By James McNair –
Against a backdrop of colder temperatures and bare trees, one facet of everyday life continues to evoke a very summery feeling: high gasoline prices.
Six months after the national average for regular unleaded fuel reached the $2 mark, gasoline prices remain near that level.
From all appearances, U.S. consumers will have to get used to gas-pump grief into 2005.
Combine higher gasoline demand, historically low crude-oil inventories and a drop-off in refining capacity, and you end up with a market that refuses to retreat to the heady days of even buck-fifty gas.
“Consumers in the past have always been rewarded for these price spikes with prices going back to even lower levels,” said Ben Brockwell of the Oil Price Information Service, based in Rockville, Md. “This rally tells us we’ve moved over into a new world order of oil pricing, which are record numbers sustained over a long period of time with very little relief in sight.”
The commodity futures market is betting that prices aren’t falling anytime soon – and not much at all in 2005.
The January contract for West Texas Intermediate light crude closed Monday at $49.76 a barrel. That’s down from the all-time high of $55.87 Oct. 22 but still well above the $26 levels of 14 months ago. Looking at futures prices through the end of 2005, oil prices are not expected to fall lower than $45 a barrel.
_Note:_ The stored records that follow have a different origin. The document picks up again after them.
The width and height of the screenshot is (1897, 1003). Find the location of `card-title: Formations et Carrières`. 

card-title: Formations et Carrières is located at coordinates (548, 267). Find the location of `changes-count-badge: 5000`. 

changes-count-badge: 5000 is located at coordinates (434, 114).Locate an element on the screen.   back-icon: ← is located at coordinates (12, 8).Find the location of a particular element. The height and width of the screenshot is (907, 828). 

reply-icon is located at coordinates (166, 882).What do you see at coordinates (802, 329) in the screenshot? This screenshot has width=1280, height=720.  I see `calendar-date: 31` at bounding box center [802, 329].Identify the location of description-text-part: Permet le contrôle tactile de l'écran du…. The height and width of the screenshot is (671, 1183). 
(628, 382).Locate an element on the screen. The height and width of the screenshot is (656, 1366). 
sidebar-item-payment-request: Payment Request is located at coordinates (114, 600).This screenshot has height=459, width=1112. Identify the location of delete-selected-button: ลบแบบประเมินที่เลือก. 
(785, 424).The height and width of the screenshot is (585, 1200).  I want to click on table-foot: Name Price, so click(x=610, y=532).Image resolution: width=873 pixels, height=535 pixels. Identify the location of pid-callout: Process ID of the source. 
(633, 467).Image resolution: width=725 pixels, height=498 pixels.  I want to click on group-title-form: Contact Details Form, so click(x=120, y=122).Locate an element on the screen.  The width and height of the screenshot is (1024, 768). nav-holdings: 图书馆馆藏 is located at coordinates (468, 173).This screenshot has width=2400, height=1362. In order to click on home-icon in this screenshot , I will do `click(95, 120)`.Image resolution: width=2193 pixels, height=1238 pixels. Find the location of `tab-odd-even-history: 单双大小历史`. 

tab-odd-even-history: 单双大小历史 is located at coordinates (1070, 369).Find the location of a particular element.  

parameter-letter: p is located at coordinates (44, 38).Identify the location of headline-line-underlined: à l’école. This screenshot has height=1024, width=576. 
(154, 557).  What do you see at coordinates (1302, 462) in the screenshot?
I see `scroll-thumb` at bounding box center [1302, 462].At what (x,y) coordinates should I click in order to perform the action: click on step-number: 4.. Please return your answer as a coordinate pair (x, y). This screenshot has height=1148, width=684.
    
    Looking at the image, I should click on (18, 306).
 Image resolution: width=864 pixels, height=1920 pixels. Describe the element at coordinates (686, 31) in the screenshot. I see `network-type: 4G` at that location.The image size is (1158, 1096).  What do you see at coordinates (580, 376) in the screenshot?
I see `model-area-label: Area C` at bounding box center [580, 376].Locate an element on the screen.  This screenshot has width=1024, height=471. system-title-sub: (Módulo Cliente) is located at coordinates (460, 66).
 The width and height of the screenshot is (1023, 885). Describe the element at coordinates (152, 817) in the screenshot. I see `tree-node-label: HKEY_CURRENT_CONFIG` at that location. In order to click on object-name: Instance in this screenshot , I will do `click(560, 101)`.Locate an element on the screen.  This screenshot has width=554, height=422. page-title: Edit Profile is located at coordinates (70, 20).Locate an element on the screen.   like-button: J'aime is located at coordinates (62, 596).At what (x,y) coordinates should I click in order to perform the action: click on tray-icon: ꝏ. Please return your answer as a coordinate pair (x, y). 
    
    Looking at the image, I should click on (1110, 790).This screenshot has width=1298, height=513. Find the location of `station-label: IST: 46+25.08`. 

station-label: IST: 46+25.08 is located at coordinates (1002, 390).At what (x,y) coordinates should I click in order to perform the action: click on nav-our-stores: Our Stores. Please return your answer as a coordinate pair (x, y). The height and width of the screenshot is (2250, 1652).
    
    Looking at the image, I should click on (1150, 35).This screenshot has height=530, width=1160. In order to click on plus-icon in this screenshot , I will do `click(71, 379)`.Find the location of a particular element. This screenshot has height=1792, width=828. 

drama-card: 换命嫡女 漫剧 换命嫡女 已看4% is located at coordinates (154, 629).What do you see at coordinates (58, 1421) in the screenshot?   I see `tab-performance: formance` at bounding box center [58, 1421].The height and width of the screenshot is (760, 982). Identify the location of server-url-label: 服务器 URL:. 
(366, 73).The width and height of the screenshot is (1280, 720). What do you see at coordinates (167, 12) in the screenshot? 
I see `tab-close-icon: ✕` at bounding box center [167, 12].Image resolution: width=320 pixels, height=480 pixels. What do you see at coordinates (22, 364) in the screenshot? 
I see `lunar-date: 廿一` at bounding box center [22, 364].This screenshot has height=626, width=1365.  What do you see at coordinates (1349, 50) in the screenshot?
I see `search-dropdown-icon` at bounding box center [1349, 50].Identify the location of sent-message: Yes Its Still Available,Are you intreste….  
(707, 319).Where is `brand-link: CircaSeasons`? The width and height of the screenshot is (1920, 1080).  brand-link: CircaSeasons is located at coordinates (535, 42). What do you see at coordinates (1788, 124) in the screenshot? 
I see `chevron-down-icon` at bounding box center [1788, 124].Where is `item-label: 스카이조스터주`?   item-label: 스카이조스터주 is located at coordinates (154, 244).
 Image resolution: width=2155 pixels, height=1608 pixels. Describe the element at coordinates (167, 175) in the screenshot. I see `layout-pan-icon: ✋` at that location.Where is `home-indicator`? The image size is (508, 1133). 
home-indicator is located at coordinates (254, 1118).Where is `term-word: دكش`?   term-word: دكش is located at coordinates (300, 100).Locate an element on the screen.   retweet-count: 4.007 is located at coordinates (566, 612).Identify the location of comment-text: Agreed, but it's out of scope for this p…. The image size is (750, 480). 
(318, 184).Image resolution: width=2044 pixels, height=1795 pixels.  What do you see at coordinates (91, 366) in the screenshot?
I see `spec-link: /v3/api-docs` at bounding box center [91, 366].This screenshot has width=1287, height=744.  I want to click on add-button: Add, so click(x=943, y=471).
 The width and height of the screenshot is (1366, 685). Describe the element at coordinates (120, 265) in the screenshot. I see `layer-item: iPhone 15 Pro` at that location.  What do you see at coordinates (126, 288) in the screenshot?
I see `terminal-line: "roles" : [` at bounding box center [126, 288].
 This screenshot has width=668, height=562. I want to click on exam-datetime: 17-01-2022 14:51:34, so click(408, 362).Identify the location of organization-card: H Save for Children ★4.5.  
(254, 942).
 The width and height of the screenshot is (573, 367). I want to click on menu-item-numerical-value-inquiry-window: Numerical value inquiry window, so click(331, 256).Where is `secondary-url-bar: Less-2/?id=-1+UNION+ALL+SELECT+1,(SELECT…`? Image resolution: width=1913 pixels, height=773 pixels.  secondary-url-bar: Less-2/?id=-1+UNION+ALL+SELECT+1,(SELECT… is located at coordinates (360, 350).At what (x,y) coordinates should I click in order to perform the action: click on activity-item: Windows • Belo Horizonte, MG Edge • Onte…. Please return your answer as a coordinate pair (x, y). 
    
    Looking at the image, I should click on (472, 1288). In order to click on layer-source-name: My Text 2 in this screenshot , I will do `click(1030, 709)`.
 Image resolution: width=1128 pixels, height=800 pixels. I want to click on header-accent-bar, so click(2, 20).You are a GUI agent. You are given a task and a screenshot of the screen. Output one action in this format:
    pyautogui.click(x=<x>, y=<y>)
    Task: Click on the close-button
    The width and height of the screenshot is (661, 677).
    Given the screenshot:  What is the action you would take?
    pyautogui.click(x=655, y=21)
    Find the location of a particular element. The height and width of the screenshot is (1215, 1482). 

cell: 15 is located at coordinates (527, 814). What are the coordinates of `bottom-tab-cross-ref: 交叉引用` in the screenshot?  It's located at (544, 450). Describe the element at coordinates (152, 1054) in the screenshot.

Eric Bolling, a crude oil futures trader at the New York Mercantile Exchange, said uncertainties are prompting the market to value oil at high levels well into 2005.
“As you go further out, there are all these question marks that remain,” he said. “Whether or not there will be problems with supply, whether the weather is bad or not this winter, whether or not there will be terrorism. So many things affect the crude oil price.”
Normally, the oil markets would respond to higher prices with higher output. But in the past 18 months, Brockwell said, excess refining capacity has dropped from 3 million barrels a day to less than 500,000. Without that excess capacity, refiners simply cannot respond with a flick of the switch.
“At these prices, everybody wants to have oil, refine oil and sell oil,” Brockwell said. “Everybody and his brother who has the wherewithal to invest in oil-refining capacity is going to do so. The heartbeat is already quickening for them to put even more oil out in the market and take advantage of these high prices.”
Oil prices hinge on a number of factors that make prediction elusive.
For example, the Centre for Global Energy Studies, a London-based forecaster founded by former Saudi Arabian oil minister Sheikh Zaki Yamani, predicted last week that Brent crude will average $36.70 a barrel in 2005 with a normal winter – or $48 a barrel with a harsh winter.
Other variables can fly into the picture: hurricanes in the Gulf of Mexico, terrorist attacks in the Middle East and, among others, labor disputes in leading oil-producing countries.
In the near term, the U.S. Energy Information Administration offers a gloomy forecast for gasoline prices. Its monthly outlook report Nov. 9 said drop-offs in gas prices are unlikely. More likely, it said, prices will rise 10 to 15 cents a gallon by spring.
For Cincinnati resident Lanier Walker, more expensive gasoline meant a more expensive Thanksgiving road trip to Charlotte, N.C., and Charleston, S.C. in his Chrysler Concorde LXI. Even though he doesn’t make a big fuss about the higher prices, Walker is skeptical of them.
“I think somebody’s making a hell of a lot of profit on it,” he said. “This is definitely not supply and demand.”